### WORK REQUEST
Please reproduce the entries in full. Keep every character the same.

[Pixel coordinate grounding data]
<<<<

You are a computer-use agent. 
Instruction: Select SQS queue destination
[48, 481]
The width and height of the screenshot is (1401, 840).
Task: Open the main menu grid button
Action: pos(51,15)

>>>>

### REPLY
You are a computer-use agent. 
Instruction: Select SQS queue destination
[48, 481]
The width and height of the screenshot is (1401, 840).
Task: Open the main menu grid button
Action: pos(51,15)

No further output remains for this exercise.